(Beginning of GIVEN INFORMATION)

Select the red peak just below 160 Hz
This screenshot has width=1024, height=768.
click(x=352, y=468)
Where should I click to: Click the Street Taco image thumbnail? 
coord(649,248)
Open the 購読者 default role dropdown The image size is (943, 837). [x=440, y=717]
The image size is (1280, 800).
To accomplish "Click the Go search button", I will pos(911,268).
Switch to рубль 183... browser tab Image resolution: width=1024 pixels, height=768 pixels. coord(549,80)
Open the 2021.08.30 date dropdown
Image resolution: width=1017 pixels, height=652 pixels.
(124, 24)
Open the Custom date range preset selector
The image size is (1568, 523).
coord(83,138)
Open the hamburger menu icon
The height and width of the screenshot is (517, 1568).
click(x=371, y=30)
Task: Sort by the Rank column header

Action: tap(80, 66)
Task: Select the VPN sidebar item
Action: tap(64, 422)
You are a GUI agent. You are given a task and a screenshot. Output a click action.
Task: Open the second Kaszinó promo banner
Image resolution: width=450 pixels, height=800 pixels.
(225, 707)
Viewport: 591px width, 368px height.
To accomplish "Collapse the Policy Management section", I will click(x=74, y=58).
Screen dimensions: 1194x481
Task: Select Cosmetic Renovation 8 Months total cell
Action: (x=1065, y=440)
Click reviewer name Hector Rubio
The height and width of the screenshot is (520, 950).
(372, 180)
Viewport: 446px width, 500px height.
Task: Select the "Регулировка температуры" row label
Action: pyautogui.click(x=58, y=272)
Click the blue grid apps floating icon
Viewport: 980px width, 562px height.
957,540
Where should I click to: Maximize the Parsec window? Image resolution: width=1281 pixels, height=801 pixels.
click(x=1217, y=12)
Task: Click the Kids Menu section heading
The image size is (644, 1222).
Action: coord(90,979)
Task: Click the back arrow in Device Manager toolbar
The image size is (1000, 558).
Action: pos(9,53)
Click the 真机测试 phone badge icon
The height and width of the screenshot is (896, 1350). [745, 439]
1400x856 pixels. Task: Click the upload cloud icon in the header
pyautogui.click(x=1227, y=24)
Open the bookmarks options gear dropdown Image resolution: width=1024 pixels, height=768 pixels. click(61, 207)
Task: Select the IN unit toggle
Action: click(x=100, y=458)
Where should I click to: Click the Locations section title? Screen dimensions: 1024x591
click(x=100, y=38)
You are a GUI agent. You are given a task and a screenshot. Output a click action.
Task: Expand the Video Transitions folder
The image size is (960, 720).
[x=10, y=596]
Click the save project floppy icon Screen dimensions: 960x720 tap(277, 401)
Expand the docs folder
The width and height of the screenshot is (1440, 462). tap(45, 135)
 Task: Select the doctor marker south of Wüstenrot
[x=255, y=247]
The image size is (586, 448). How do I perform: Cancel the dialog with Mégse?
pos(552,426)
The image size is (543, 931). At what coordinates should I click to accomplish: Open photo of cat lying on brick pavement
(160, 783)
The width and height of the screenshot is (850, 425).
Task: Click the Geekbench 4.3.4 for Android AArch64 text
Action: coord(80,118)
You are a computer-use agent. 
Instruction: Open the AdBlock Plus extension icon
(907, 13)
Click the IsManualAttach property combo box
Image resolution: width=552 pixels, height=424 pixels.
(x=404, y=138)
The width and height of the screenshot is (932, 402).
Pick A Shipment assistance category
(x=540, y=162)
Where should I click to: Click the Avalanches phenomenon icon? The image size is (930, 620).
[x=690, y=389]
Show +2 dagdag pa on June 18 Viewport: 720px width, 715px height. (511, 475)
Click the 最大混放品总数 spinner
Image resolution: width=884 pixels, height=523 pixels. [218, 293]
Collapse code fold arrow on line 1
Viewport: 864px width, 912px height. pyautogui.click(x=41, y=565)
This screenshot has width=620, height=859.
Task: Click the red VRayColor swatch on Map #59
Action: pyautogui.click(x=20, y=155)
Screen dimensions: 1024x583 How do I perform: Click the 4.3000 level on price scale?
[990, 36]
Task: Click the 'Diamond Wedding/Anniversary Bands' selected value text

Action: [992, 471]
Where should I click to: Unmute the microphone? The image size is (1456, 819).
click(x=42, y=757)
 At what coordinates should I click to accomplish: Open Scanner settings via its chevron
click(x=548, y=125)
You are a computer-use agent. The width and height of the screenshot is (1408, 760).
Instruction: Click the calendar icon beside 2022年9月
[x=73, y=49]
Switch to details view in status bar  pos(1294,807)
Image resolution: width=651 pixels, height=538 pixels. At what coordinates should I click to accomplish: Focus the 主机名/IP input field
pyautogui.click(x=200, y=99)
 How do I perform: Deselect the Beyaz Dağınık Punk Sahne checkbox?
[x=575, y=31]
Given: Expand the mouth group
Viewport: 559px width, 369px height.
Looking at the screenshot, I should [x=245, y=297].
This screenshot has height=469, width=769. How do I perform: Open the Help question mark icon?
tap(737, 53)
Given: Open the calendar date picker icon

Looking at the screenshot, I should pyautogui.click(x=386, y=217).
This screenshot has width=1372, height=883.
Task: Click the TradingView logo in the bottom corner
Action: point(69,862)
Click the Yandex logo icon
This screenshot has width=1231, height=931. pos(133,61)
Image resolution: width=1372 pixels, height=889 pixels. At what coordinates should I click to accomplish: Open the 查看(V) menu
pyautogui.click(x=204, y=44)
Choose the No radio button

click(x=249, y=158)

(End of GIVEN INFORMATION)

- [WHAT YOU HAVE TO DO]:
Print again each line of the listing above, exactly as it appears.

- [EXERCISE ANSWER]:
Select the red peak just below 160 Hz
This screenshot has width=1024, height=768.
click(x=352, y=468)
Where should I click to: Click the Street Taco image thumbnail? 
coord(649,248)
Open the 購読者 default role dropdown The image size is (943, 837). [x=440, y=717]
The image size is (1280, 800).
To accomplish "Click the Go search button", I will pos(911,268).
Switch to рубль 183... browser tab Image resolution: width=1024 pixels, height=768 pixels. coord(549,80)
Open the 2021.08.30 date dropdown
Image resolution: width=1017 pixels, height=652 pixels.
(124, 24)
Open the Custom date range preset selector
The image size is (1568, 523).
coord(83,138)
Open the hamburger menu icon
The height and width of the screenshot is (517, 1568).
click(x=371, y=30)
Task: Sort by the Rank column header

Action: tap(80, 66)
Task: Select the VPN sidebar item
Action: tap(64, 422)
You are a GUI agent. You are given a task and a screenshot. Output a click action.
Task: Open the second Kaszinó promo banner
Image resolution: width=450 pixels, height=800 pixels.
(225, 707)
Viewport: 591px width, 368px height.
To accomplish "Collapse the Policy Management section", I will click(x=74, y=58).
Screen dimensions: 1194x481
Task: Select Cosmetic Renovation 8 Months total cell
Action: (x=1065, y=440)
Click reviewer name Hector Rubio
The height and width of the screenshot is (520, 950).
(372, 180)
Viewport: 446px width, 500px height.
Task: Select the "Регулировка температуры" row label
Action: pyautogui.click(x=58, y=272)
Click the blue grid apps floating icon
Viewport: 980px width, 562px height.
957,540
Where should I click to: Maximize the Parsec window? Image resolution: width=1281 pixels, height=801 pixels.
click(x=1217, y=12)
Task: Click the Kids Menu section heading
The image size is (644, 1222).
Action: coord(90,979)
Task: Click the back arrow in Device Manager toolbar
The image size is (1000, 558).
Action: pos(9,53)
Click the 真机测试 phone badge icon
The height and width of the screenshot is (896, 1350). [745, 439]
1400x856 pixels. Task: Click the upload cloud icon in the header
pyautogui.click(x=1227, y=24)
Open the bookmarks options gear dropdown Image resolution: width=1024 pixels, height=768 pixels. click(61, 207)
Task: Select the IN unit toggle
Action: click(x=100, y=458)
Where should I click to: Click the Locations section title? Screen dimensions: 1024x591
click(x=100, y=38)
You are a GUI agent. You are given a task and a screenshot. Output a click action.
Task: Expand the Video Transitions folder
The image size is (960, 720).
[x=10, y=596]
Click the save project floppy icon Screen dimensions: 960x720 tap(277, 401)
Expand the docs folder
The width and height of the screenshot is (1440, 462). tap(45, 135)
 Task: Select the doctor marker south of Wüstenrot
[x=255, y=247]
The image size is (586, 448). How do I perform: Cancel the dialog with Mégse?
pos(552,426)
The image size is (543, 931). At what coordinates should I click to accomplish: Open photo of cat lying on brick pavement
(160, 783)
The width and height of the screenshot is (850, 425).
Task: Click the Geekbench 4.3.4 for Android AArch64 text
Action: coord(80,118)
You are a computer-use agent. 
Instruction: Open the AdBlock Plus extension icon
(907, 13)
Click the IsManualAttach property combo box
Image resolution: width=552 pixels, height=424 pixels.
(x=404, y=138)
The width and height of the screenshot is (932, 402).
Pick A Shipment assistance category
(x=540, y=162)
Where should I click to: Click the Avalanches phenomenon icon? The image size is (930, 620).
[x=690, y=389]
Show +2 dagdag pa on June 18 Viewport: 720px width, 715px height. (511, 475)
Click the 最大混放品总数 spinner
Image resolution: width=884 pixels, height=523 pixels. [218, 293]
Collapse code fold arrow on line 1
Viewport: 864px width, 912px height. pyautogui.click(x=41, y=565)
This screenshot has width=620, height=859.
Task: Click the red VRayColor swatch on Map #59
Action: pyautogui.click(x=20, y=155)
Screen dimensions: 1024x583 How do I perform: Click the 4.3000 level on price scale?
[990, 36]
Task: Click the 'Diamond Wedding/Anniversary Bands' selected value text

Action: [992, 471]
Where should I click to: Unmute the microphone? The image size is (1456, 819).
click(x=42, y=757)
 At what coordinates should I click to accomplish: Open Scanner settings via its chevron
click(x=548, y=125)
You are a computer-use agent. The width and height of the screenshot is (1408, 760).
Instruction: Click the calendar icon beside 2022年9月
[x=73, y=49]
Switch to details view in status bar  pos(1294,807)
Image resolution: width=651 pixels, height=538 pixels. At what coordinates should I click to accomplish: Focus the 主机名/IP input field
pyautogui.click(x=200, y=99)
 How do I perform: Deselect the Beyaz Dağınık Punk Sahne checkbox?
[x=575, y=31]
Given: Expand the mouth group
Viewport: 559px width, 369px height.
Looking at the screenshot, I should [x=245, y=297].
This screenshot has height=469, width=769. How do I perform: Open the Help question mark icon?
tap(737, 53)
Given: Open the calendar date picker icon

Looking at the screenshot, I should pyautogui.click(x=386, y=217).
This screenshot has width=1372, height=883.
Task: Click the TradingView logo in the bottom corner
Action: point(69,862)
Click the Yandex logo icon
This screenshot has width=1231, height=931. pos(133,61)
Image resolution: width=1372 pixels, height=889 pixels. At what coordinates should I click to accomplish: Open the 查看(V) menu
pyautogui.click(x=204, y=44)
Choose the No radio button

click(x=249, y=158)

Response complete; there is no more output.